## TASKS TO PERFORM
(a) Copy the passage on a judicial commission from "We talked about" to "with unwarranted complaints.", replacing "Chief Justice" with "Chief Magistrate" throughout.
(b) In the passage on a judicial commission, who described the benefit of being able to deal effectively with unwarranted complaints?

We talked about an for example where the Chief Justice finds out there is an allegation of sexual assault or paedophilia or something on the part of a judge. They are the difficult ones for heads of jurisdiction. What do you do? Do you go to the judge and ask them about it? You might be interfering with a police investigation. Do you go to the police and not tell the judge?[37]

7.40      The committee noted, however, that despite these examples the Chief Justice does not personally think that duplicating the JCNSW is necessary.[38]

7.41      Another benefit of a judicial commission articulated by Professor Williams of the Gilbert + Tobin Centre relates to the ability to deal effectively with unwarranted complaints.

## DATA SECTION
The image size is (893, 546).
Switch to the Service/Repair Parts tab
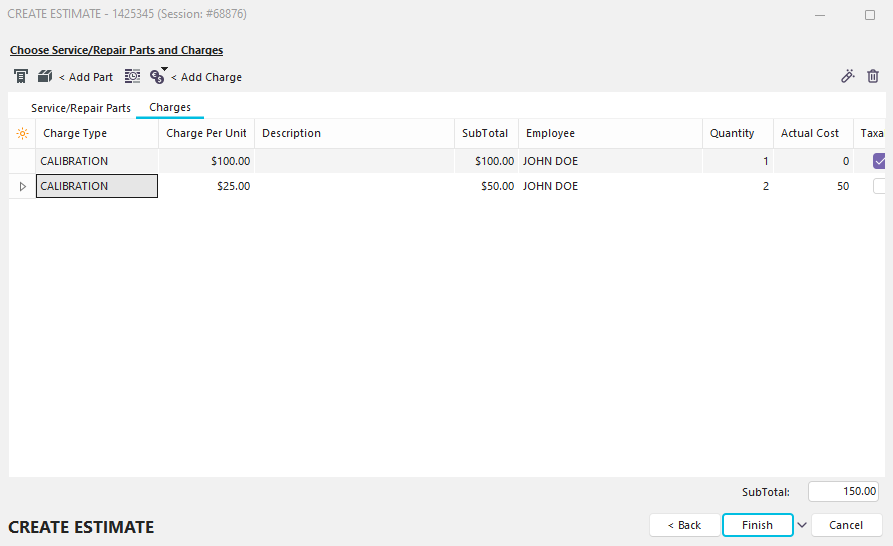point(81,108)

## EXPECTED ANSWERS
(a)
We talked about an for example where the Chief Magistrate finds out there is an allegation of sexual assault or paedophilia or something on the part of a judge. They are the difficult ones for heads of jurisdiction. What do you do? Do you go to the judge and ask them about it? You might be interfering with a police investigation. Do you go to the police and not tell the judge?[37]

7.40      The committee noted, however, that despite these examples the Chief Magistrate does not personally think that duplicating the JCNSW is necessary.[38]

7.41      Another benefit of a judicial commission articulated by Professor Williams of the Gilbert + Tobin Centre relates to the ability to deal effectively with unwarranted complaints.

(b) Professor Williams of the Gilbert + Tobin Centre.